Experts:
Over the past few weeks, I have posted multiple threads in support of "legacy system" to "target system" data transformation.
For reference purposes only, please see below just three (3) posts where forum experts "orange" (Jack), "accesstos" (John), moke123 provided some superb help. Again, including these posts are merely for references purposes, but while this new thread is related it is an independent problem from the other 3 questions. So, feel free to ignore the URLs.
https://www.accessforums.net/showthread.php?t=83240
https://www.accessforums.net/showthread.php?t=83270
https://www.accessforums.net/showthread.php?t=83287
Ok, to have a baseline, let me just dive into the weeds and provide some background on what I would like to accomplish in this post.
Background (Source Data):
a. I'm working on a project that requires the migration of legacy data (multiple independent but yet related organizations) into a single new *overarching* target system.
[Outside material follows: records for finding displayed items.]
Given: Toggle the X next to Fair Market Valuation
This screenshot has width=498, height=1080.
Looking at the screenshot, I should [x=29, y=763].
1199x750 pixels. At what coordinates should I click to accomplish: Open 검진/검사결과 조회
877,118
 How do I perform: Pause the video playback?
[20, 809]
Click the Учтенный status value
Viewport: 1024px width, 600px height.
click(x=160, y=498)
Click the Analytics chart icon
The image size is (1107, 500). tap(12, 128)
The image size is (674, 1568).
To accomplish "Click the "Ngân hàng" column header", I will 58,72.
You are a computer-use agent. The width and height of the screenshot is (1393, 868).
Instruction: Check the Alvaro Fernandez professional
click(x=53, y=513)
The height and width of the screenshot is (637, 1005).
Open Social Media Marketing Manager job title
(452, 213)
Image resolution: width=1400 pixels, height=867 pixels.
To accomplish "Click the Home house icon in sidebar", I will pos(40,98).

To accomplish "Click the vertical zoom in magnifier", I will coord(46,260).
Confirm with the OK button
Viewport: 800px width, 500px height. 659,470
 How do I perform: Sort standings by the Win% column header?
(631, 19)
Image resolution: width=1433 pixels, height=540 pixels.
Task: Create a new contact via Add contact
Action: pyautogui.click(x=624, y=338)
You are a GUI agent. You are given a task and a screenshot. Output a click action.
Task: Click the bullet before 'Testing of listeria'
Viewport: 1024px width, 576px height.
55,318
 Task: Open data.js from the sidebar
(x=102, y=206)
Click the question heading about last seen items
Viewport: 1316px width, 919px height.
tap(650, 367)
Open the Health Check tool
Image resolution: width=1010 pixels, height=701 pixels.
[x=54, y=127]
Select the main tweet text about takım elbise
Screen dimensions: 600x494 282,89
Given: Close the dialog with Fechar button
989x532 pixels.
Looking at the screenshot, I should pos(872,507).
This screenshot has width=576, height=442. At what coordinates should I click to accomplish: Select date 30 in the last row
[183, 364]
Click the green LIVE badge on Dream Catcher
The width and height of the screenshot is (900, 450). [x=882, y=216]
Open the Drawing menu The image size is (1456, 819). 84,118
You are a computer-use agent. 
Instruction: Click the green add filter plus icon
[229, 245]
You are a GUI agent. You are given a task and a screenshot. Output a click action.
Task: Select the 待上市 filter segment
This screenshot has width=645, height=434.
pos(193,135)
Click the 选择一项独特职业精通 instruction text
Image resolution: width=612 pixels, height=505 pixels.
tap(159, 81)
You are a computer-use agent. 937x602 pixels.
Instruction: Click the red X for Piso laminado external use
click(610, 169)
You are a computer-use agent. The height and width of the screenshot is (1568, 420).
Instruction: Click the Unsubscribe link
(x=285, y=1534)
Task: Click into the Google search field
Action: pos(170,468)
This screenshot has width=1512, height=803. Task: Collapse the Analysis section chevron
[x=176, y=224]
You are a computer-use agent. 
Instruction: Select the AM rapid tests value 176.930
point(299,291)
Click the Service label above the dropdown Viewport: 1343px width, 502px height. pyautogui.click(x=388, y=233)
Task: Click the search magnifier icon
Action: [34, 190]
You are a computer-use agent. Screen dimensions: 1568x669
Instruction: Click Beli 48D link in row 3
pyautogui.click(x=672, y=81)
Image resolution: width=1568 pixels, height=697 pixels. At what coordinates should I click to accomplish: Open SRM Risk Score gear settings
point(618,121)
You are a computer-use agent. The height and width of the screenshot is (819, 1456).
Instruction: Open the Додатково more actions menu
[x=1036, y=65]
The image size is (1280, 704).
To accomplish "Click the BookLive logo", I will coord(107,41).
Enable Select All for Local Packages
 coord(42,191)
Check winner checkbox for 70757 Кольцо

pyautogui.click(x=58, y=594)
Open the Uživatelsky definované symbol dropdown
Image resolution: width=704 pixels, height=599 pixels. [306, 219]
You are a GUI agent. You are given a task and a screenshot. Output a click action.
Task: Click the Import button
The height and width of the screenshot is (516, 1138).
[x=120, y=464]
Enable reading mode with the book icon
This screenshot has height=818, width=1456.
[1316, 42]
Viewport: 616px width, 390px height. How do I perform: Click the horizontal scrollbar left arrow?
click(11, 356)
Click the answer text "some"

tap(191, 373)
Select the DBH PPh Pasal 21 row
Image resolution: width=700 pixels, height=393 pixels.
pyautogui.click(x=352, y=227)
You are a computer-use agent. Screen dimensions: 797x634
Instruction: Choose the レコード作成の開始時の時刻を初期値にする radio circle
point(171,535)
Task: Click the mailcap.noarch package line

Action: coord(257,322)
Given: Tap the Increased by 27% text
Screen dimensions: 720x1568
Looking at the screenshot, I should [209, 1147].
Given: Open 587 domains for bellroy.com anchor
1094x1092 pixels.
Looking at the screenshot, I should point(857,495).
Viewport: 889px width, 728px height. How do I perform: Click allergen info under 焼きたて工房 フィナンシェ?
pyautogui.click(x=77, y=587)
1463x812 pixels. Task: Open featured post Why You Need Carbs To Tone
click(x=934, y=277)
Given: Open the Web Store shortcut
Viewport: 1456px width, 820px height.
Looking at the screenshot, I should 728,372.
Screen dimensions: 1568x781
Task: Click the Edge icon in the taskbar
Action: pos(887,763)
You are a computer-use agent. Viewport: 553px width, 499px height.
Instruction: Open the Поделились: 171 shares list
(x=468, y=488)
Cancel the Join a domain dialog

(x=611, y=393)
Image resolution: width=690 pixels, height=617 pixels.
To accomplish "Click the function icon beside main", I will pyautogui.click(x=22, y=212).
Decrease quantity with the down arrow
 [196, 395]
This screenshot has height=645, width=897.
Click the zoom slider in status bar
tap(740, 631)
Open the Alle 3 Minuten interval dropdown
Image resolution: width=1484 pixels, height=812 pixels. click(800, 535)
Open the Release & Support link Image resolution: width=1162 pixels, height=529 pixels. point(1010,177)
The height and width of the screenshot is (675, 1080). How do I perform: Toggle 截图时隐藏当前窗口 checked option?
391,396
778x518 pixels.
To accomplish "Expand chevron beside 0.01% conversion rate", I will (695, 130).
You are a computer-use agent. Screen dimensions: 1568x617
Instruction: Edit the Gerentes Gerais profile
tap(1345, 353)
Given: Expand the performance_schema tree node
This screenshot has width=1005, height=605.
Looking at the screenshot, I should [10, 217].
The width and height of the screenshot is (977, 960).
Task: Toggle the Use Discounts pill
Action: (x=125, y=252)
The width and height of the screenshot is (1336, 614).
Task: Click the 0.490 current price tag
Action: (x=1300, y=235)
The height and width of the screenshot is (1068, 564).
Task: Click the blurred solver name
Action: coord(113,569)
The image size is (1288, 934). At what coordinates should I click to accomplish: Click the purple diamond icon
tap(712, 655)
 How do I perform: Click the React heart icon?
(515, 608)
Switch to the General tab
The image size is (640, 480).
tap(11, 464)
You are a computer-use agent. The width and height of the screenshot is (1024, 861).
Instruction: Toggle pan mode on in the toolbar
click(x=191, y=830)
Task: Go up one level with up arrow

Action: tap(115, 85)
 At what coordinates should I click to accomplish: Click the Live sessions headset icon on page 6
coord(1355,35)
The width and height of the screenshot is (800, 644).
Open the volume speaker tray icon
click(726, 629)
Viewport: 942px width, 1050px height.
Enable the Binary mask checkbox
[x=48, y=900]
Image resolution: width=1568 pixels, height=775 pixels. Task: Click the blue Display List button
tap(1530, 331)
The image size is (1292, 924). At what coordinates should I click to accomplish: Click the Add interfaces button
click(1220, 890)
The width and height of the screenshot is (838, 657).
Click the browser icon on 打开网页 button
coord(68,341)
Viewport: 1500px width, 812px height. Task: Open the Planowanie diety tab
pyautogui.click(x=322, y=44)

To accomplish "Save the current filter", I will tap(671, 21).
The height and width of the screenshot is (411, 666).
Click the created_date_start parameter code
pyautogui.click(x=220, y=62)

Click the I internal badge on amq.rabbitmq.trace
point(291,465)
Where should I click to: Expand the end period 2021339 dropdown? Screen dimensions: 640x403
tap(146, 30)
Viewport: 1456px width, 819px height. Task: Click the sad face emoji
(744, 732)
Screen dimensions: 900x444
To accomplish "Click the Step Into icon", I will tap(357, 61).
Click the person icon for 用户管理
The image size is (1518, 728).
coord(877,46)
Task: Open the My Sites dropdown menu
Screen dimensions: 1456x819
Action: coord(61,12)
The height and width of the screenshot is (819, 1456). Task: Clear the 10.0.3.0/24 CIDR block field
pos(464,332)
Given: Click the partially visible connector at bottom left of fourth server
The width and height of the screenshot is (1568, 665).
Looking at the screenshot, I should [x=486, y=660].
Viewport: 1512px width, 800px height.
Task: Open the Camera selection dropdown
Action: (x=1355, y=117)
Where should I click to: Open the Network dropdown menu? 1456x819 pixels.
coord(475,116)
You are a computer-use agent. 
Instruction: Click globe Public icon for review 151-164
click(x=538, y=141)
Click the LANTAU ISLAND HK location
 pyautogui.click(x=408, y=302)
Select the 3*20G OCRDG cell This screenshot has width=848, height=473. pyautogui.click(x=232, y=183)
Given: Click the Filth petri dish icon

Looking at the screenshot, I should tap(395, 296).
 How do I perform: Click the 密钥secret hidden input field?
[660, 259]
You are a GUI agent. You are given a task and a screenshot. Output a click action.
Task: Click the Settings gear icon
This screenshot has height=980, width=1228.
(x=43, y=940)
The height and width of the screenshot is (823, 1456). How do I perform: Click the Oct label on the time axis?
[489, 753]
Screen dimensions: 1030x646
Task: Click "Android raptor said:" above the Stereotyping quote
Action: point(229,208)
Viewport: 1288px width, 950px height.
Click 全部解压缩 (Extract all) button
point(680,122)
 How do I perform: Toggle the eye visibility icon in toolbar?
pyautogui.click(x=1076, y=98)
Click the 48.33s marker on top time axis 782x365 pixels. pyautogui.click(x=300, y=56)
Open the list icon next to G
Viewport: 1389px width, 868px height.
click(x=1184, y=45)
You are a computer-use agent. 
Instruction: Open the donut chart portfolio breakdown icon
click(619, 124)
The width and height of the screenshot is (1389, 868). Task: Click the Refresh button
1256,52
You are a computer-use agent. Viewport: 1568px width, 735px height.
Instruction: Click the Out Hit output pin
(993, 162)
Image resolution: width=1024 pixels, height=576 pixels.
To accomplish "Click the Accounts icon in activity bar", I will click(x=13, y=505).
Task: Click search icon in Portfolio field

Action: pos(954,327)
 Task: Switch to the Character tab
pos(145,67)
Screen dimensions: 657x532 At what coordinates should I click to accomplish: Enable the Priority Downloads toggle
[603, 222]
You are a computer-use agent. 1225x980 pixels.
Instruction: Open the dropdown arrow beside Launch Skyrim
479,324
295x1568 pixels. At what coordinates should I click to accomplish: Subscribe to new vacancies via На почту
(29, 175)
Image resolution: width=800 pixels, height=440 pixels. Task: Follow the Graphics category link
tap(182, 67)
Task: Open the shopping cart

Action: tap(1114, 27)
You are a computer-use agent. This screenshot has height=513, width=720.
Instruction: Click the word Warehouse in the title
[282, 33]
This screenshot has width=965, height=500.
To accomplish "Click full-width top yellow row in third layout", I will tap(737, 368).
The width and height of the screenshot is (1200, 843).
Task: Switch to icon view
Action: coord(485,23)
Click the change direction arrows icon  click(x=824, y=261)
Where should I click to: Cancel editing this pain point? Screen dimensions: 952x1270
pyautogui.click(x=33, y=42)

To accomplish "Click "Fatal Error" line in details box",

b. As we often can find, the old legacy systems were lacking structure (i.e., systems/spreadsheets allowed for non-standardized data entry vs. utilizing drop-down menus with standard menu options).
c. Based on b., you only can imagine the variety of data values that can be found in a single field/column.
** At this point, I suggest you review the attached DB, specifically table [LK_INJURY_TYPE] which contains 160 "injury types".
** When reviewing some of the first records (e.g., 12, 13, 14) the term "abrasion" is used in three (3) different contexts... i.e., "Abrasion to right knee"; "abrasion on the corneal...", "abrasion to the right...". Also, record # 15 utilizes the adjective "abrasive".
d. And, it pretty much goes w/o saying (but let me indicate it anyhow), I have no control over how the legacy data was entered... I merely have to deal w/ what I'm given now.
Background (Target Data):
a. This sample DB also includes table [tbl_TARGET_INJURY_TYPE] which ultimately is a reference table from the (new) target system.
b. [tbl_TARGET_INJURY_TYPE] includes 52 distinct injury types. While we do have some influence of adding new values in the long run, let's assume for now that these 52 values make up the full record set and cannot be changed (for now).
Here's what I need some help with (background):
- I think you already guessed it... the question is: "How can I link the source data (160 records) to the target data (52 records)?" If that's what you thought, I have one word for you.... BINGO!!!
- I could go through this manually and succeed (at least to some degree) and associate source record #67 ("Hearing loss") to target record #20 ("Hearing Loss"). Another example would be where source #46 "cut/infection" could be linked to target #21 "Infection". And, arguably, a few/many more links could be drawn when manually scanning through these two tables.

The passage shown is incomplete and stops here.